### Your objective
Each line from the beginning of the entries below through the line that includes "Madeline Wise (985, 690)" must be returned exactly as given.

### Available records ###

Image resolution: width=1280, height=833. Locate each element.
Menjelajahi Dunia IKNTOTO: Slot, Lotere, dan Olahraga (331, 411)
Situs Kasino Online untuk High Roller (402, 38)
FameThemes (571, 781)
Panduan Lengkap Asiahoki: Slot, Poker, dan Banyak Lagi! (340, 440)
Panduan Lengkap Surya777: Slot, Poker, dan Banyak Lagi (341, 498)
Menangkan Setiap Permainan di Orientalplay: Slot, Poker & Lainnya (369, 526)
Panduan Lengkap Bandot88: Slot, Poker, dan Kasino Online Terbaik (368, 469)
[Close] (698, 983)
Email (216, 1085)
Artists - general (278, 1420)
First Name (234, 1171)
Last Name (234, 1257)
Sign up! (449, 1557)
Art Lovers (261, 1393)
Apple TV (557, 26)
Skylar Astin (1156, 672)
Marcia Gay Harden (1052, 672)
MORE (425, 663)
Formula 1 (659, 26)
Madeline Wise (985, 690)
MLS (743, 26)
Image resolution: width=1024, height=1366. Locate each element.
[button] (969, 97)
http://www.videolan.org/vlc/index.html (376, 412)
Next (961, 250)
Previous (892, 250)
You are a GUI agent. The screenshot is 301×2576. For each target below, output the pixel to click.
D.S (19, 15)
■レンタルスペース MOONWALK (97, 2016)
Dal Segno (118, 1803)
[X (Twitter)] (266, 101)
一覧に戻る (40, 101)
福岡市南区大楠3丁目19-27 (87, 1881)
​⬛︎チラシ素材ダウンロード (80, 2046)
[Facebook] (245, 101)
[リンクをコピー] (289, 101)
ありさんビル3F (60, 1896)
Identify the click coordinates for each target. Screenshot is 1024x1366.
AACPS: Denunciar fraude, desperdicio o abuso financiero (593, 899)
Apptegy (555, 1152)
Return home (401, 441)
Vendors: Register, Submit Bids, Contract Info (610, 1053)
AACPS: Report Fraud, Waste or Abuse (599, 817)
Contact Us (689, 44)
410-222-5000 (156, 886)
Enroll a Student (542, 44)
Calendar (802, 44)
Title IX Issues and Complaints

###

### Solution
Image resolution: width=1280, height=833. Locate each element.
Menjelajahi Dunia IKNTOTO: Slot, Lotere, dan Olahraga (331, 411)
Situs Kasino Online untuk High Roller (402, 38)
FameThemes (571, 781)
Panduan Lengkap Asiahoki: Slot, Poker, dan Banyak Lagi! (340, 440)
Panduan Lengkap Surya777: Slot, Poker, dan Banyak Lagi (341, 498)
Menangkan Setiap Permainan di Orientalplay: Slot, Poker & Lainnya (369, 526)
Panduan Lengkap Bandot88: Slot, Poker, dan Kasino Online Terbaik (368, 469)
[Close] (698, 983)
Email (216, 1085)
Artists - general (278, 1420)
First Name (234, 1171)
Last Name (234, 1257)
Sign up! (449, 1557)
Art Lovers (261, 1393)
Apple TV (557, 26)
Skylar Astin (1156, 672)
Marcia Gay Harden (1052, 672)
MORE (425, 663)
Formula 1 (659, 26)
Madeline Wise (985, 690)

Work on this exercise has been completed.